=== THE DATA ===

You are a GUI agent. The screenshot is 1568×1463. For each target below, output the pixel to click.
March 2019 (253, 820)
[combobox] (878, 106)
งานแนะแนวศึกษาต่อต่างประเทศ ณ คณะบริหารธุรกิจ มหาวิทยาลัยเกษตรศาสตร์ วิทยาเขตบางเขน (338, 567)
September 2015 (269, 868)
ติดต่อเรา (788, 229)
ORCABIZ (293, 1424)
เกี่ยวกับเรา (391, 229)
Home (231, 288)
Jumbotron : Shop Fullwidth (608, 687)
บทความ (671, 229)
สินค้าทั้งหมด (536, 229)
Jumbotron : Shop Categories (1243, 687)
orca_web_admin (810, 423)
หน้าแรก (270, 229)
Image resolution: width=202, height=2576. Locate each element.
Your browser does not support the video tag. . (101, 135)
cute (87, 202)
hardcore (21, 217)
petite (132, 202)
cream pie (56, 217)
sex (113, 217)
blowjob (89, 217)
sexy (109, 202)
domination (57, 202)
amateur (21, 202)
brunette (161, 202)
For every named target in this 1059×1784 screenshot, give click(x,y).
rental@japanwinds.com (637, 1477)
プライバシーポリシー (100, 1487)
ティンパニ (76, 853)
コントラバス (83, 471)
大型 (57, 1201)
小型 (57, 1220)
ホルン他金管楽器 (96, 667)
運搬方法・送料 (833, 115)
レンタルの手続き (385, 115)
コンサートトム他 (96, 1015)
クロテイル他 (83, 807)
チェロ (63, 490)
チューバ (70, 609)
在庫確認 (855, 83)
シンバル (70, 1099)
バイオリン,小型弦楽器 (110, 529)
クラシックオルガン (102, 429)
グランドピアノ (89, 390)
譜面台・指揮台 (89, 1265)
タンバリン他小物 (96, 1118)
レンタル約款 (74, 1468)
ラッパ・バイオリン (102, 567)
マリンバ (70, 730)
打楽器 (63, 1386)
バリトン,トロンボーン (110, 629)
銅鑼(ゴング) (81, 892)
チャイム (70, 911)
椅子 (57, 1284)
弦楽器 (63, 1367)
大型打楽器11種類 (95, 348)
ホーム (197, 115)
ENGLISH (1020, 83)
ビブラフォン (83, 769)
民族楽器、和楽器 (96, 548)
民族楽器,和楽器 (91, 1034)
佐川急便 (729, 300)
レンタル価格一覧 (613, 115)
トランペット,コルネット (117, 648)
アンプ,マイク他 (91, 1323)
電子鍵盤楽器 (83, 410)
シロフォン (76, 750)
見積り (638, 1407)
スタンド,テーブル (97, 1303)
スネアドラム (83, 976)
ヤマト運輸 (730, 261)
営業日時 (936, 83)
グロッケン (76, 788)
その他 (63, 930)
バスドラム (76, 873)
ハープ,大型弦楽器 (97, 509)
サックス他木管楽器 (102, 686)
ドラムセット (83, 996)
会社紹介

===

CHALLENGE:
Recast every line of the material as a Markdown table with the columns "Row" and "Line," numbering each row and leaving out blank lines.

COMPLETE RESPONSE:
| Row | Line |
|---|---|
| 1 | You are a GUI agent. The screenshot is 1568×1463. For each target below, output the pixel to click. |
| 2 | March 2019 (253, 820) |
| 3 | [combobox] (878, 106) |
| 4 | งานแนะแนวศึกษาต่อต่างประเทศ ณ คณะบริหารธุรกิจ มหาวิทยาลัยเกษตรศาสตร์ วิทยาเขตบางเขน (338, 567) |
| 5 | September 2015 (269, 868) |
| 6 | ติดต่อเรา (788, 229) |
| 7 | ORCABIZ (293, 1424) |
| 8 | เกี่ยวกับเรา (391, 229) |
| 9 | Home (231, 288) |
| 10 | Jumbotron : Shop Fullwidth (608, 687) |
| 11 | บทความ (671, 229) |
| 12 | สินค้าทั้งหมด (536, 229) |
| 13 | Jumbotron : Shop Categories (1243, 687) |
| 14 | orca_web_admin (810, 423) |
| 15 | หน้าแรก (270, 229) |
| 16 | Image resolution: width=202, height=2576. Locate each element. |
| 17 | Your browser does not support the video tag. . (101, 135) |
| 18 | cute (87, 202) |
| 19 | hardcore (21, 217) |
| 20 | petite (132, 202) |
| 21 | cream pie (56, 217) |
| 22 | sex (113, 217) |
| 23 | blowjob (89, 217) |
| 24 | sexy (109, 202) |
| 25 | domination (57, 202) |
| 26 | amateur (21, 202) |
| 27 | brunette (161, 202) |
| 28 | For every named target in this 1059×1784 screenshot, give click(x,y). |
| 29 | rental@japanwinds.com (637, 1477) |
| 30 | プライバシーポリシー (100, 1487) |
| 31 | ティンパニ (76, 853) |
| 32 | コントラバス (83, 471) |
| 33 | 大型 (57, 1201) |
| 34 | 小型 (57, 1220) |
| 35 | ホルン他金管楽器 (96, 667) |
| 36 | 運搬方法・送料 (833, 115) |
| 37 | レンタルの手続き (385, 115) |
| 38 | コンサートトム他 (96, 1015) |
| 39 | クロテイル他 (83, 807) |
| 40 | チェロ (63, 490) |
| 41 | チューバ (70, 609) |
| 42 | 在庫確認 (855, 83) |
| 43 | シンバル (70, 1099) |
| 44 | バイオリン,小型弦楽器 (110, 529) |
| 45 | クラシックオルガン (102, 429) |
| 46 | グランドピアノ (89, 390) |
| 47 | 譜面台・指揮台 (89, 1265) |
| 48 | タンバリン他小物 (96, 1118) |
| 49 | レンタル約款 (74, 1468) |
| 50 | ラッパ・バイオリン (102, 567) |
| 51 | マリンバ (70, 730) |
| 52 | 打楽器 (63, 1386) |
| 53 | バリトン,トロンボーン (110, 629) |
| 54 | 銅鑼(ゴング) (81, 892) |
| 55 | チャイム (70, 911) |
| 56 | 椅子 (57, 1284) |
| 57 | 弦楽器 (63, 1367) |
| 58 | 大型打楽器11種類 (95, 348) |
| 59 | ホーム (197, 115) |
| 60 | ENGLISH (1020, 83) |
| 61 | ビブラフォン (83, 769) |
| 62 | 民族楽器、和楽器 (96, 548) |
| 63 | 民族楽器,和楽器 (91, 1034) |
| 64 | 佐川急便 (729, 300) |
| 65 | レンタル価格一覧 (613, 115) |
| 66 | トランペット,コルネット (117, 648) |
| 67 | アンプ,マイク他 (91, 1323) |
| 68 | 電子鍵盤楽器 (83, 410) |
| 69 | シロフォン (76, 750) |
| 70 | 見積り (638, 1407) |
| 71 | スタンド,テーブル (97, 1303) |
| 72 | スネアドラム (83, 976) |
| 73 | ヤマト運輸 (730, 261) |
| 74 | 営業日時 (936, 83) |
| 75 | グロッケン (76, 788) |
| 76 | その他 (63, 930) |
| 77 | バスドラム (76, 873) |
| 78 | ハープ,大型弦楽器 (97, 509) |
| 79 | サックス他木管楽器 (102, 686) |
| 80 | ドラムセット (83, 996) |
| 81 | 会社紹介 |